繰返し処理に時間が掛かる場合、強制終了せずに途中正常に中止させる方法

PowerShell Script

繰り返し処理毎にcancel.txtファイルの存在を監視し、存在したら繰り返し処理から抜け出すサンプルPowerShellスクリプトを作成してみました。(監視するファイル名は決め事です。なんでもいいです。)

まず、以下の3つファイルを用意します。

C:\temp\sample> dir /b
cancel.txt_
test.csv
test.ps1

cancel.txt_

アンダースコア「_」の記号付きのcancel.txt_ファイルを作成します。繰り返し処理中にファイル名からアンダースコアを削除したら処理が中止する仕組みです。

test.csv

以下の内容(プログラムコマンドと引数)をコンマ「,」区切りでtest.csvファイルに保存します。テストのために全てを同じ実行コマンドにしてあります。コマンド「TIMEOUT /T 秒数」は、指定した時間(単位:秒)だけ処理を一時停止するために使用されます。ここでは10秒、15秒、20秒...のよう5秒ずつ一時停止時間を増やしてあります。

TIMEOUT,/T,10
TIMEOUT,/T,15
TIMEOUT,/T,20
TIMEOUT,/T,25
TIMEOUT,/T,30
TIMEOUT,/T,35
TIMEOUT,/T,40

test.ps1

以下のPowerShellスクリプトをtest.ps1ファイルに保存します。詳細について各行の説明コメントを見て理解してください。
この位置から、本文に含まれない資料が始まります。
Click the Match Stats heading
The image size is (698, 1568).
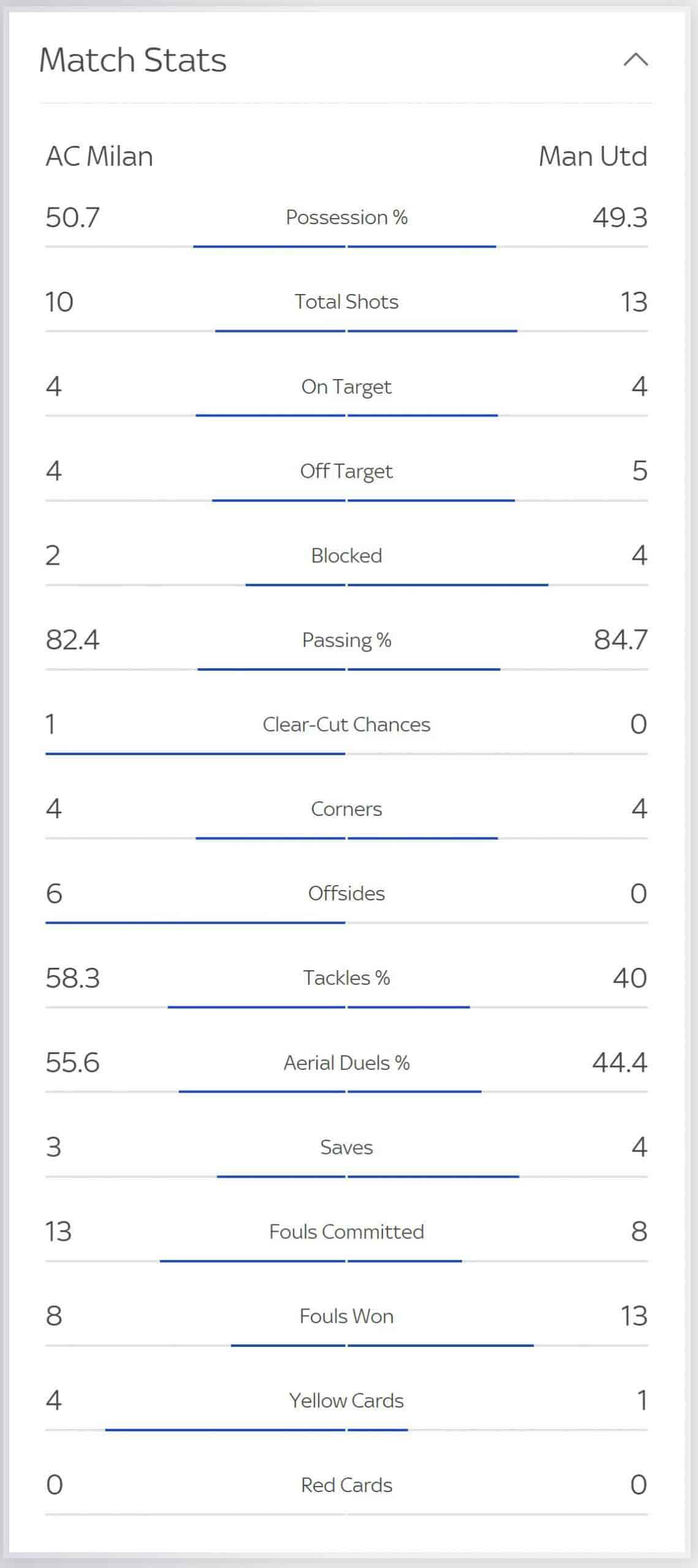point(133,60)
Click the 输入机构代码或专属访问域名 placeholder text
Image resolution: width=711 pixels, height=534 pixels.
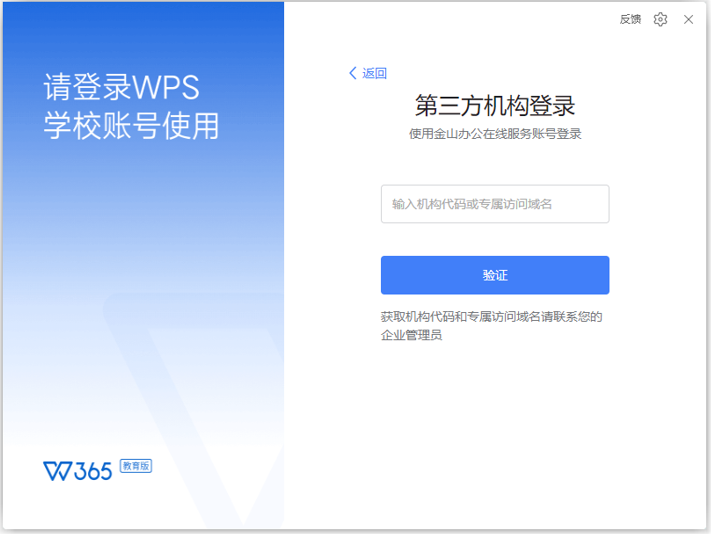[472, 204]
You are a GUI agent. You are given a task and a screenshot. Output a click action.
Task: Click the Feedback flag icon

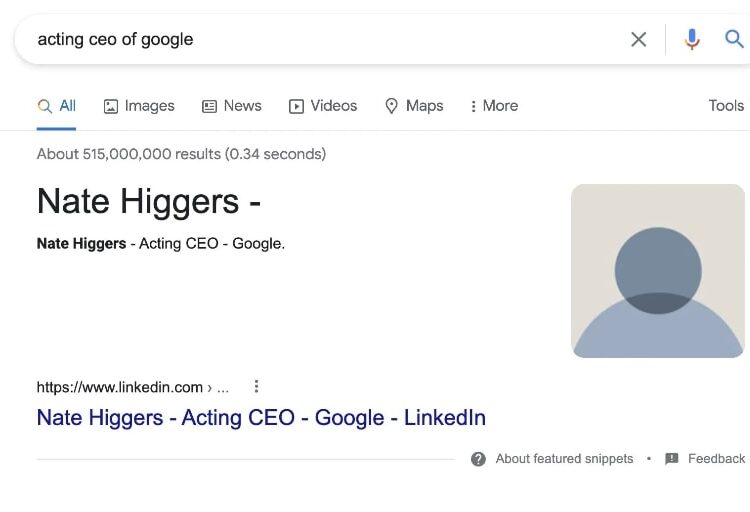(x=672, y=459)
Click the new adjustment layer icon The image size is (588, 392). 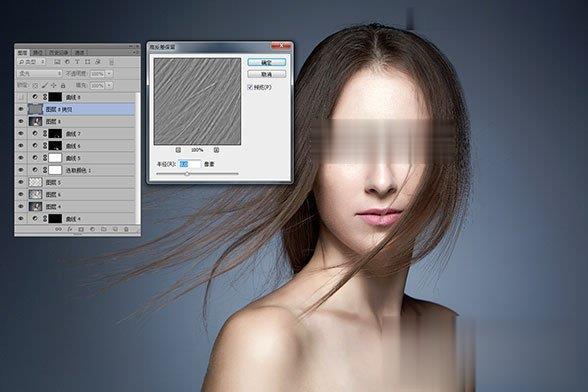point(92,229)
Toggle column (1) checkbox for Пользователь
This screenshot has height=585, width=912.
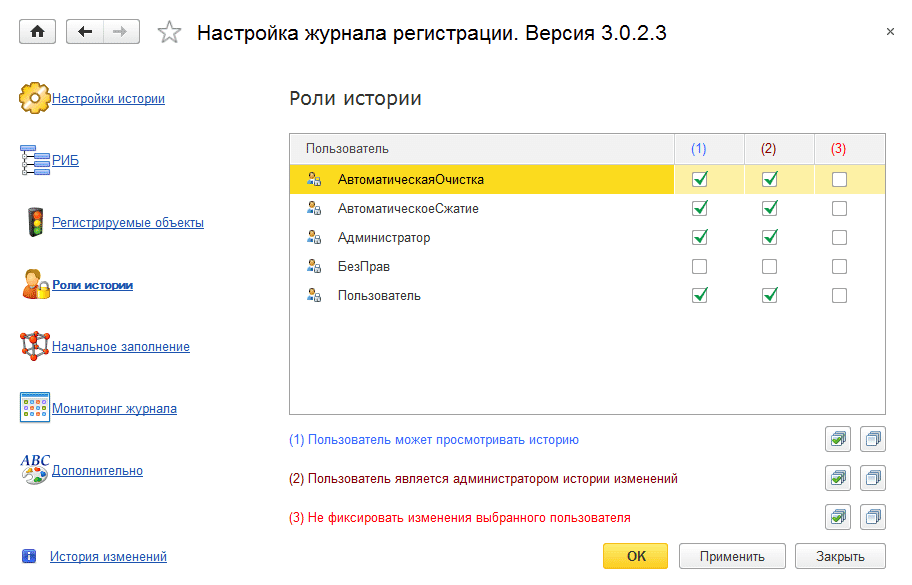(x=699, y=296)
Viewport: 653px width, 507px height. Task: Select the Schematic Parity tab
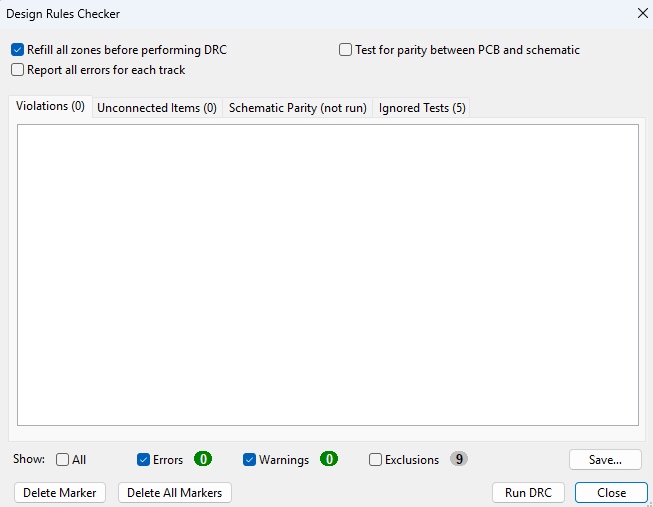[x=298, y=108]
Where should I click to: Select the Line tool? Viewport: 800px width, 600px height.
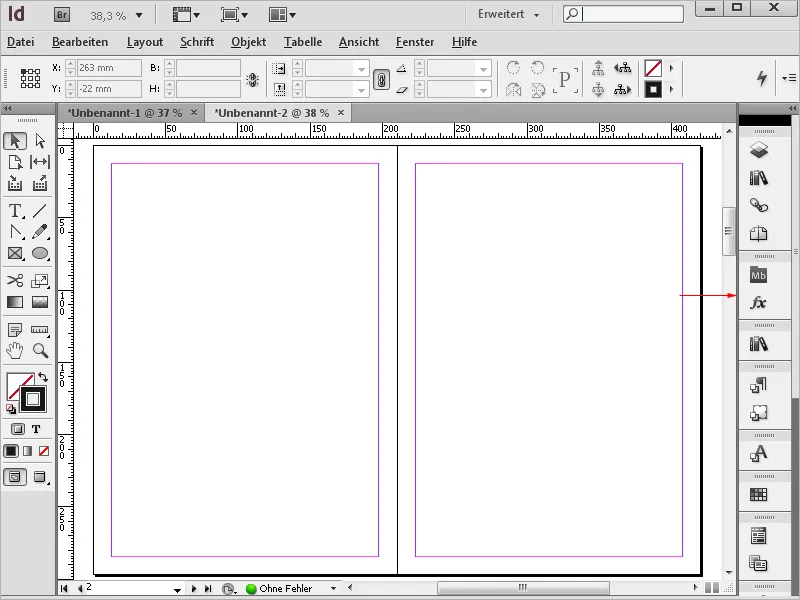40,212
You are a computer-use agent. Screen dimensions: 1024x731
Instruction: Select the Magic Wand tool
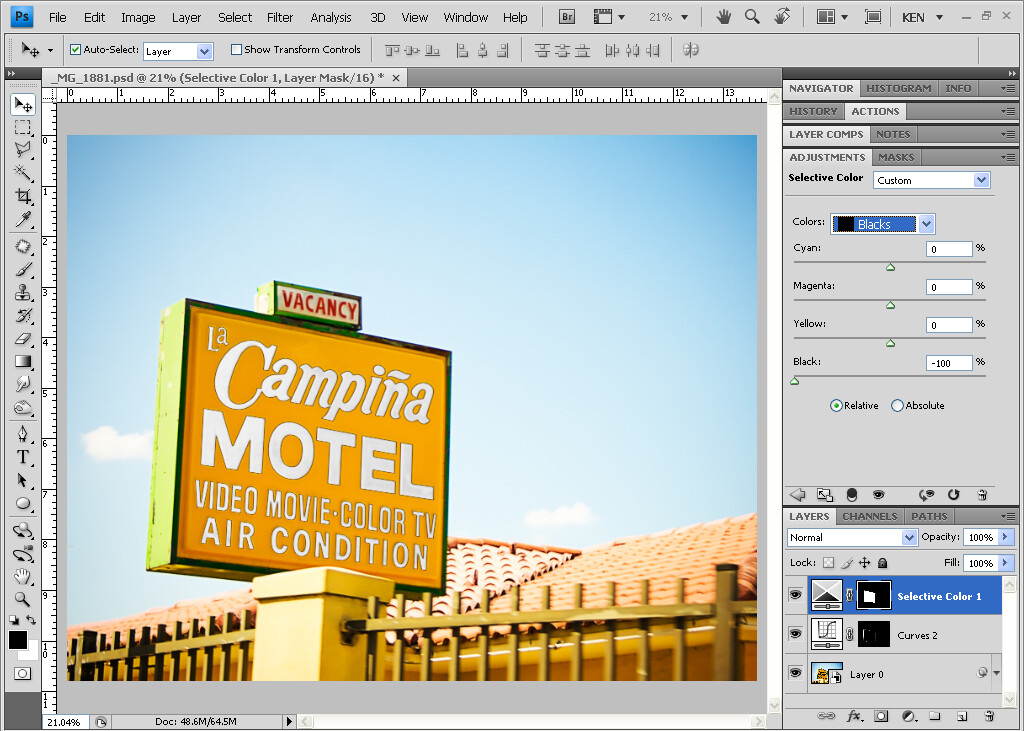click(x=23, y=172)
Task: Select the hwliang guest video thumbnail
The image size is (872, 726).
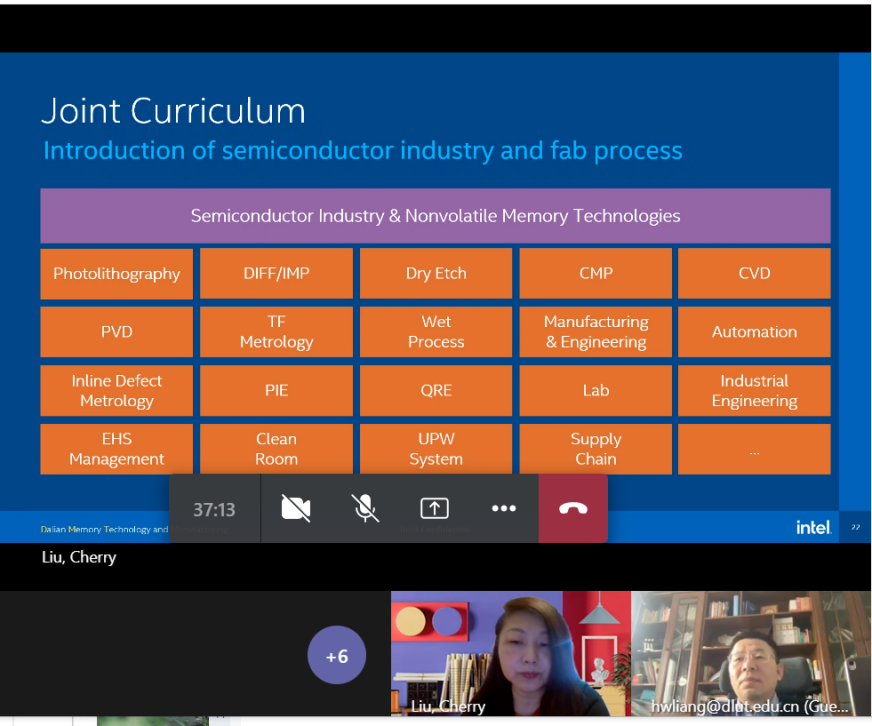Action: point(750,653)
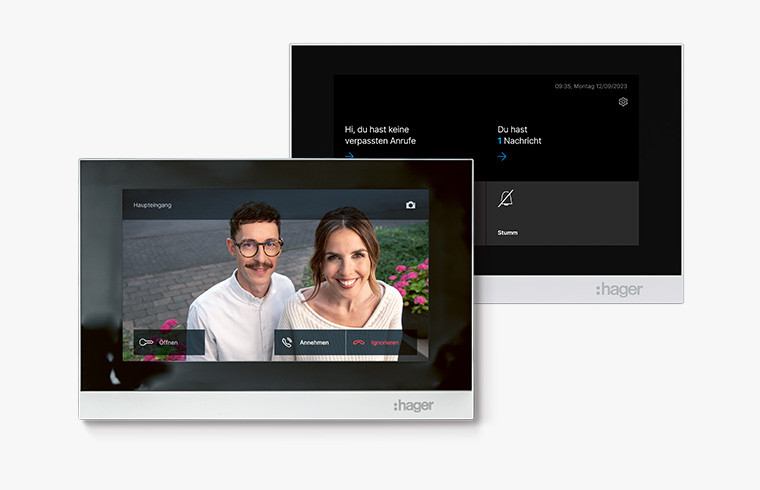This screenshot has width=760, height=490.
Task: Click the hager logo on rear panel
Action: (x=619, y=290)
## スクリプトの実行場所をスクリプトが存在するディレクトリに設定するためのコマンド
## $PSScriptRootは、スクリプトが格納されているディレクトリのパスを表す
Set-Location -Path $PSScriptRoot

$csvFile = "test.csv"
$cancelFile = "cancel.txt"
Write-Host "処理を開始します。途中、処理を中止したい場合、"
Write-Host "空きファイル$($cancelFile)を作成してください。"
Write-Host ""

## CSVファイルを行ごとに読み込み、各行に対して処理を行う
foreach ($line in Get-Content $csvFile) {
    #読み込んだ行をカンマで分割し、配列$itemsに格納
    $items = $line -split ","
    $execFileName=$items[0].Trim('"')
    $arg1=$items[1].Trim('"')
    $arg2=$items[2].Trim('"')

    # コマンドの文字列を作成 
    $cmd = "$($execFileName) $($arg1) $($arg2) "

    #処理の中止チェック
    if (Test-Path $cancelFile) {
        Write-Host "$($cancelFile)ファイルにより、繰り返し処理を中止します。"
        break
    }
    Write-Host  $cmd 
  # コマンドの文字列を実行します。
    Invoke-Expression $cmd 
    Write-Host
}
Read-Host "Press Enter to exit:"

ps1スクリプト実行

.ps1拡張子はPowerShellで書かれたスクリプトを表します。test.ps1ファイルをマウスでダブルクリックするかコマンドプロンプトにpowershell test.ps1を実行するとファイルに書かれているスクリプトが実行されます。待ち続けるとtest.csvに定義されている7行あるTIMEOUTプログラムがすべて実行されますが、処理途中にcancel.txt_ファイル名をcancel.txtに変更することで次のTIMEOUTプログラムを実行する前にforeach文の繰り返しから抜け出します。結果は以下ようになります。

処理を開始します。途中、処理を中止したい場合、
空きファイルcancel.txtを作成してください。
TIMEOUT /T 10 
10 秒待っています。続行するには何かキーを押してください ...
TIMEOUT /T 15 
15 秒待っています。続行するには何かキーを押してください ...
cancel.txtファイルにより、繰り返し処理を中止します。
Press Enter to exit:

まとめ

処理時間が長いプログラムを大量に実行し終了まで複数日に跨る場合、リソースの問題で営業時間内の実行は避けたくなると思います。そのため、中止と再実行が必要になります。中止する際にCtrl + Cを押して強制終了することもできますが、プログラムの実行中の強制終了は推奨しません。上記のサンプルのように繰り返し処理の先頭で中止ファイルを監視し、存在すればスクリプト中止させるロジックを追加することで正常な中止を行うことができます。再実行する際には前回実行したcsvファイルの行(プログラムコマンド)を消す必要があります。さもないと2回実行されることになりますので注意が必要です。